::: SELECTED TEXT :::

Lone star ticks, Amblyomma americanum, are one of the more easily recognized ticks since the female adult has an easily noticed white dot on the center of her back. Males of the species have white lines or streaks around the edges of the top of their body, but these markings are not as noticeable as the markings on the female. Often, lone star ticks are mistaken for black legged ticks, one of two tick vectors of Lyme disease. However, lone star ticks are not known to transmit Lyme disease.
Lone star ticks are three-host ticks, meaning they take a blood meal from different hosts when in their larval, nymphal and adult stages. After feeding once in each stage, the tick falls to the ground and molts or a fertile adult female lays eggs. Hosts commonly infested by lone star ticks are humans, domesticated animals such as cattle, dogs and horses, ground-dwelling birds, squirrels, opossums and raccoons, plus white-tailed deer and coyotes. Primarily active in May and June, the lone star tick can become active on warm days during the winter and early spring.
Lone star ticks are able to transmit several tick-borne diseases; however, they do not transmit Lyme disease even though people bitten by lone star ticks sometimes develop a rash that is similar to the Lyme disease rash. This rash, if also involving fatigue, headache, fever, muscle and joint pains is a condition called southern tick-associated rash illness (STARI). Some other diseases associated with lone star ticks are ehrlichiosis, tularemia and a virus suspected to be transmitted by lone star ticks. This virus, called Heartland virus, was identified in 2012 and as of March 2014, eight cases have been identified among residents of Missouri and Tennessee. Individuals infected with the Heartland virus often experience symptoms like fatigue, fever, headache, muscle ache, diarrhea, appetite loss, and upset stomach.

:::

### ASSIGNED TASK 1:
Retype the part of the text on lone star ticks between "Lone star ticks are able" and "and upset stomach.", inclusive.
### ASSIGNED TASK 2:
Sum up the text on lone star ticks in two sentences.

::: INPUT DATA :::

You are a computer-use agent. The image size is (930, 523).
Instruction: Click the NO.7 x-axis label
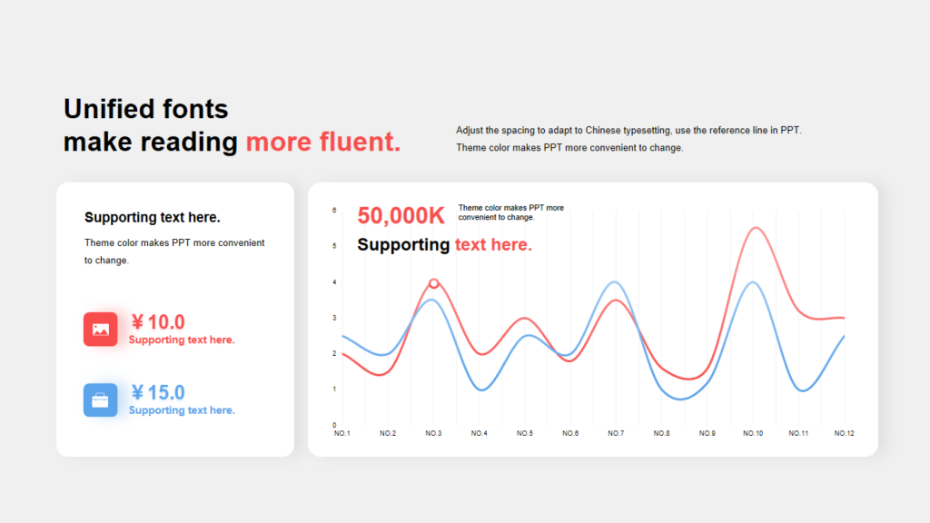(616, 434)
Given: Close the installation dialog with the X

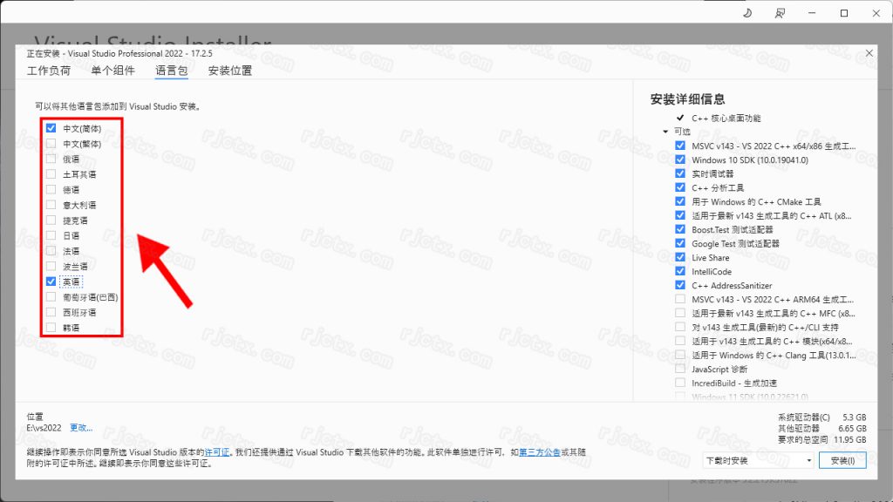Looking at the screenshot, I should click(x=869, y=53).
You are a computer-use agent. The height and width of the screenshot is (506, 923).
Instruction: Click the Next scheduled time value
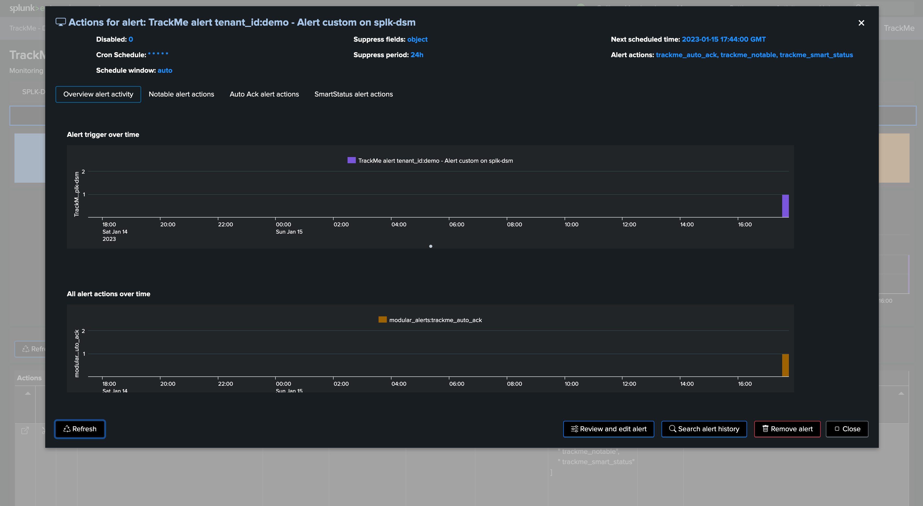point(723,39)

:::

### ANSWER SECTION 1:
Lone star ticks are able to transmit several tick-borne diseases; however, they do not transmit Lyme disease even though people bitten by lone star ticks sometimes develop a rash that is similar to the Lyme disease rash. This rash, if also involving fatigue, headache, fever, muscle and joint pains is a condition called southern tick-associated rash illness (STARI). Some other diseases associated with lone star ticks are ehrlichiosis, tularemia and a virus suspected to be transmitted by lone star ticks. This virus, called Heartland virus, was identified in 2012 and as of March 2014, eight cases have been identified among residents of Missouri and Tennessee. Individuals infected with the Heartland virus often experience symptoms like fatigue, fever, headache, muscle ache, diarrhea, appetite loss, and upset stomach.

### ANSWER SECTION 2:
Lone star ticks are easy to recognize because the adult female has a white dot on her back, and although they are often mistaken for black legged ticks, they are not known to transmit Lyme disease. They take blood meals from different hosts in their larval, nymphal and adult stages, and they are associated with diseases such as ehrlichiosis and tularemia, as well as a virus called Heartland virus that they are suspected to transmit.